We felt that today their categorized as non-performing loans and I am going to talk to you guys on the phone and explain to you what it is, so we try to--we do take a conservative approach, and so if maybe there is some loans in there that are close to the edge that we say, okay, well, gee, let's categorize them as non-performing because in the long run there is no harm in that if we're trying to be transparent as we can be. I really couldn't--it is hard for me to say in a number.

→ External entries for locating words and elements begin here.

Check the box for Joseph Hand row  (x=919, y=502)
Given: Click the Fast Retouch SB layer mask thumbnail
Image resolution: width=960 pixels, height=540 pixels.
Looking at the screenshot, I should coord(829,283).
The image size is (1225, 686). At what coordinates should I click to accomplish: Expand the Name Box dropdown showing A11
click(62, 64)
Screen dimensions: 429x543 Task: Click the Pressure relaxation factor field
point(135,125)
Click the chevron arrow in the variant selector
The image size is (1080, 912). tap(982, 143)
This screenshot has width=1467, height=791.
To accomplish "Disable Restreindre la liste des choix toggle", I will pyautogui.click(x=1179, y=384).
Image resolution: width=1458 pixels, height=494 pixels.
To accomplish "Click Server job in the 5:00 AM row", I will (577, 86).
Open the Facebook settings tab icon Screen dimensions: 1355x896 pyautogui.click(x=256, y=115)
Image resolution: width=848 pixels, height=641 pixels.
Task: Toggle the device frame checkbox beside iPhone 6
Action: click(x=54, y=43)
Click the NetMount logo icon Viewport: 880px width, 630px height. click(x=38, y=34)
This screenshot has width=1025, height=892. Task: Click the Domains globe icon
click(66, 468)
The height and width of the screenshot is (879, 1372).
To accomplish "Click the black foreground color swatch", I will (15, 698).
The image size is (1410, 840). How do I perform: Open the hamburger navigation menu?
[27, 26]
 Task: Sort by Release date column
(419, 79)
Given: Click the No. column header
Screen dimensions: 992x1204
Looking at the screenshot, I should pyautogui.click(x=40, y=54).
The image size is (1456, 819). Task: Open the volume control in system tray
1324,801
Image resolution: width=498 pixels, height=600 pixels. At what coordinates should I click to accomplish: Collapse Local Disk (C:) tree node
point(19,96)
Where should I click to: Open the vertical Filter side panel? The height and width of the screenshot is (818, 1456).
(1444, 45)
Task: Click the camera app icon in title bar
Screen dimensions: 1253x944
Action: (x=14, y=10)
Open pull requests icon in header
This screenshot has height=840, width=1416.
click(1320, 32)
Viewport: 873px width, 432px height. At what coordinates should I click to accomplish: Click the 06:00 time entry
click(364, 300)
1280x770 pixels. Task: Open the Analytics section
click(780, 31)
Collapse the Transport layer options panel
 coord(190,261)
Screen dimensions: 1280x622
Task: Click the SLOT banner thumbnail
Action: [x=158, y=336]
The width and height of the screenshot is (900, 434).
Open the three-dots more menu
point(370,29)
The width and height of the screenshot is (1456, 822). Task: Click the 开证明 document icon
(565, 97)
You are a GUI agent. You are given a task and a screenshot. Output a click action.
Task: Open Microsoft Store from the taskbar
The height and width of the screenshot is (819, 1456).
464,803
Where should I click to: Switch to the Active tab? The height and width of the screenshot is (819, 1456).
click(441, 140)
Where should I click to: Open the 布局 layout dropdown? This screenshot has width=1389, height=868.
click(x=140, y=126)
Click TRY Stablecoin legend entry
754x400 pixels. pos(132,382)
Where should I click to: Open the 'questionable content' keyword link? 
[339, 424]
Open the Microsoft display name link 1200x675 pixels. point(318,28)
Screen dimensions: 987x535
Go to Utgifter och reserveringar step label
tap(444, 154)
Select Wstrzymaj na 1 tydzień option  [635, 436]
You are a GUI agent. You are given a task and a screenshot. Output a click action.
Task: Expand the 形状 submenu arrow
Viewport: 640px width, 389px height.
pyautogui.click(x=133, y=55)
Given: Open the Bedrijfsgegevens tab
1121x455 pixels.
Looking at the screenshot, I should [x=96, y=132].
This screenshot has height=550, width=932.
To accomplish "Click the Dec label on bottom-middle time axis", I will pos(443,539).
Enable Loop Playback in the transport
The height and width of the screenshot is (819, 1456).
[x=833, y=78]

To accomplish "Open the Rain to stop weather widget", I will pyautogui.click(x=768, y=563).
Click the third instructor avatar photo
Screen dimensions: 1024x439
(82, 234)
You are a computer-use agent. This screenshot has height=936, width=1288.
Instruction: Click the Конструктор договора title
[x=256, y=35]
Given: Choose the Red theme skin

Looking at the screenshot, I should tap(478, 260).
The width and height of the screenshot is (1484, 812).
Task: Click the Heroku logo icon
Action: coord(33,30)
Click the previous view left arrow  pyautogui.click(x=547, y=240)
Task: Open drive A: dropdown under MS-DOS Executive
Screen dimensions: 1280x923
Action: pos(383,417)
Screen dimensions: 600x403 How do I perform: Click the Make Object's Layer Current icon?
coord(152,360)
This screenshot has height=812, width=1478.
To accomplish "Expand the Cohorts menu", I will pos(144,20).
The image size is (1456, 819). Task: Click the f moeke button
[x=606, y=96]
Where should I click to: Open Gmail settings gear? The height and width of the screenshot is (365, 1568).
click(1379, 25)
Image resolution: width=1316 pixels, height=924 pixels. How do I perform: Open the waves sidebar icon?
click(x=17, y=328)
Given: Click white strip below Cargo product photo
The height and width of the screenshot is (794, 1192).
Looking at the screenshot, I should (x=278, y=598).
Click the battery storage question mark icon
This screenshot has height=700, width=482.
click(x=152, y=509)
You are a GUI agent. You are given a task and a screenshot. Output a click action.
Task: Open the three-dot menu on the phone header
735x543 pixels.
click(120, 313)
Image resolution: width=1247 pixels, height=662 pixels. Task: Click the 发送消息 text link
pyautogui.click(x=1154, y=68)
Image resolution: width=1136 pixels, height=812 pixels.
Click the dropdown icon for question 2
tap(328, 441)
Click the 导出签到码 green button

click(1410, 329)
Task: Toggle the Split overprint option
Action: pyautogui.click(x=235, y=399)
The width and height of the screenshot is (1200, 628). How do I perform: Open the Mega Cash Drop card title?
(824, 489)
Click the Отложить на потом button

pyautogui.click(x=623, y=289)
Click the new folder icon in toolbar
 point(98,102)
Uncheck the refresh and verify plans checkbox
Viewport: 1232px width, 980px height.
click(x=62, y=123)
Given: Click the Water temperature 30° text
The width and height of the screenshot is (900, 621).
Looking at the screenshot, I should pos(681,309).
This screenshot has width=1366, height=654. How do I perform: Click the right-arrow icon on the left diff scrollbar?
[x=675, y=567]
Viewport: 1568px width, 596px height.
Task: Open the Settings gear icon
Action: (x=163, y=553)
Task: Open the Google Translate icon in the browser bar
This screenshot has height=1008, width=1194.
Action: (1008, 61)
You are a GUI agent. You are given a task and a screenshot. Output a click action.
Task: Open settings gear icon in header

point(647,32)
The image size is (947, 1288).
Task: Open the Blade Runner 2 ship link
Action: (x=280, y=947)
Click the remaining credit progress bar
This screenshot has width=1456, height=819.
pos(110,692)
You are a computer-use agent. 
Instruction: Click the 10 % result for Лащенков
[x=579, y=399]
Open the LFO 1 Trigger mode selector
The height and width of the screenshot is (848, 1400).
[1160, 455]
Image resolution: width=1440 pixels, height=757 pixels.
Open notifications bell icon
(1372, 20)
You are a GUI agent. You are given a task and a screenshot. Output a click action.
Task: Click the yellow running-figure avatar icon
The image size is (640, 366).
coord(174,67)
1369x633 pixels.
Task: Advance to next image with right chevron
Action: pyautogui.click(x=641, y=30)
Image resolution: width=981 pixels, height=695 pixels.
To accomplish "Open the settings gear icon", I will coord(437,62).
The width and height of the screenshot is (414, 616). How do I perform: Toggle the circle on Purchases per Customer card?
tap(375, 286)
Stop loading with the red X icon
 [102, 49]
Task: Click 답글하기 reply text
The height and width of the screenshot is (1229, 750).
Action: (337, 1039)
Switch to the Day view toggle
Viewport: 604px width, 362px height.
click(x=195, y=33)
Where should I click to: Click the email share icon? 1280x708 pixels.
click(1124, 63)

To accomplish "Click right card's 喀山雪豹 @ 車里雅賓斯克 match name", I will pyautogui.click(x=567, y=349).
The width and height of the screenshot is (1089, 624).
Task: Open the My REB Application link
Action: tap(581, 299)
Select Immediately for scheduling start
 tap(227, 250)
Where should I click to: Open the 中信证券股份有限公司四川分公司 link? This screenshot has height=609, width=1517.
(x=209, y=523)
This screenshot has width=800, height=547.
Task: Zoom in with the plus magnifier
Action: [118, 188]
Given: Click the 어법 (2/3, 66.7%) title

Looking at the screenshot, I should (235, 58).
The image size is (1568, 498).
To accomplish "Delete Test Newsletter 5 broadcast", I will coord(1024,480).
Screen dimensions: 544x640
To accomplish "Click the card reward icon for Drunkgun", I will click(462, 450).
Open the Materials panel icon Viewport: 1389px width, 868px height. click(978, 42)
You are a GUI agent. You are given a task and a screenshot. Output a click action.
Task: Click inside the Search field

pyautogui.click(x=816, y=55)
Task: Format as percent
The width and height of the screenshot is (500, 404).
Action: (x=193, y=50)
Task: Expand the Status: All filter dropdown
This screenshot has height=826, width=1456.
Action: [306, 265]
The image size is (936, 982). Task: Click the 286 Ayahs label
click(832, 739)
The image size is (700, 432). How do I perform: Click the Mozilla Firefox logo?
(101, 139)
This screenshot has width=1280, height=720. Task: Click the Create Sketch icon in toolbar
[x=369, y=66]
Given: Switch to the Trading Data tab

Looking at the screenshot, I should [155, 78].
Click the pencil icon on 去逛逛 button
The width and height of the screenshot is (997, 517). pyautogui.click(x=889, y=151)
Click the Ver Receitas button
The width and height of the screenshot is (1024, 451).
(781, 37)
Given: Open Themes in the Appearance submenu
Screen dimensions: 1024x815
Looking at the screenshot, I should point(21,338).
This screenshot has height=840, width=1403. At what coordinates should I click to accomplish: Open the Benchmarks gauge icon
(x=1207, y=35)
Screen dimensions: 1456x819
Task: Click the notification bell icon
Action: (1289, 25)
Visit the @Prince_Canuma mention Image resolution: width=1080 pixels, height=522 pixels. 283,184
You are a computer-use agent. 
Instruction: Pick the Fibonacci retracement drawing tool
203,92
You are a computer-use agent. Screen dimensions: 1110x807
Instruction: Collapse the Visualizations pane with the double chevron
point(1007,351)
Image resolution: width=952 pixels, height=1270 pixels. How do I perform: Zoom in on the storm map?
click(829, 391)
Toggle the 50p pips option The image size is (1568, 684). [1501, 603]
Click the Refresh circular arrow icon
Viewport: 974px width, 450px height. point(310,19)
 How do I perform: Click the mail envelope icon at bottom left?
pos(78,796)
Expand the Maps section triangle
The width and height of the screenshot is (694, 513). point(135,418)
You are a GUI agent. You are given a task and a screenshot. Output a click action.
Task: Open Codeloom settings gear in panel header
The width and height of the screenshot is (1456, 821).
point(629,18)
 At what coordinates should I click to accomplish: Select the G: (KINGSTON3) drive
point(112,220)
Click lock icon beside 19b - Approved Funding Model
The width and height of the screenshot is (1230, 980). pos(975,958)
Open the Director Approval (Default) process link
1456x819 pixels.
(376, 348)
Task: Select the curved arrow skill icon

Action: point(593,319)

I think the operative question is, in the non-performing loans how do you feel about the collateral and underwriting that protects the Company within those loans? I do believe that in that arena and that's why I am saying normalized loss levels, even with this level of non-performers that I do feel pretty good about that.
- Analyst
Okay, and I guess another element of that might be how many of those non-accruals are current as to principle and interest but you all have just changed-- you all are pushing the issue?
- CFO
A lot of them are.
- Chairman & CEO
Joe can get you that number.
- CFO
I don't know it off the top of my head.
- Chairman & CEO
Joe can get you that number before the end of the day.
- Analyst
That's fair enough, and then in terms of, I think something we've not seen quite as much yet at this point in the cycle is just in terms of collateral values starting to trend down, I mean how do you feel good about the collateral values in kind of a more uncertain sales price environment?
- Chairman & CEO
In real estate you need two ways out, so you've got to have collateral and guarantees, and you have to underwrite a loan to values that protect you recognizing that economic conditions can change.
- Analyst
Okay.
- Chairman & CEO
And generally speaking, I can't sit here and say that we don't have non-performing loans that are slightly under collateralized, but we have an awful lot of them that are fully collateralized, even with deteriorated appraisals.
- Analyst
Okay, great. Thank you.
Operator
Thank you. I would like it turn it over back to Mr. Beideman for any closing remarks.
- Chairman & CEO
Nope, I think we've covered a lot of ground. Thank you all for your time.
Operator
Thank you, ladies and gentlemen. This does concludes today's teleconference. You may disconnect your lines at this time, and have a wonderful day.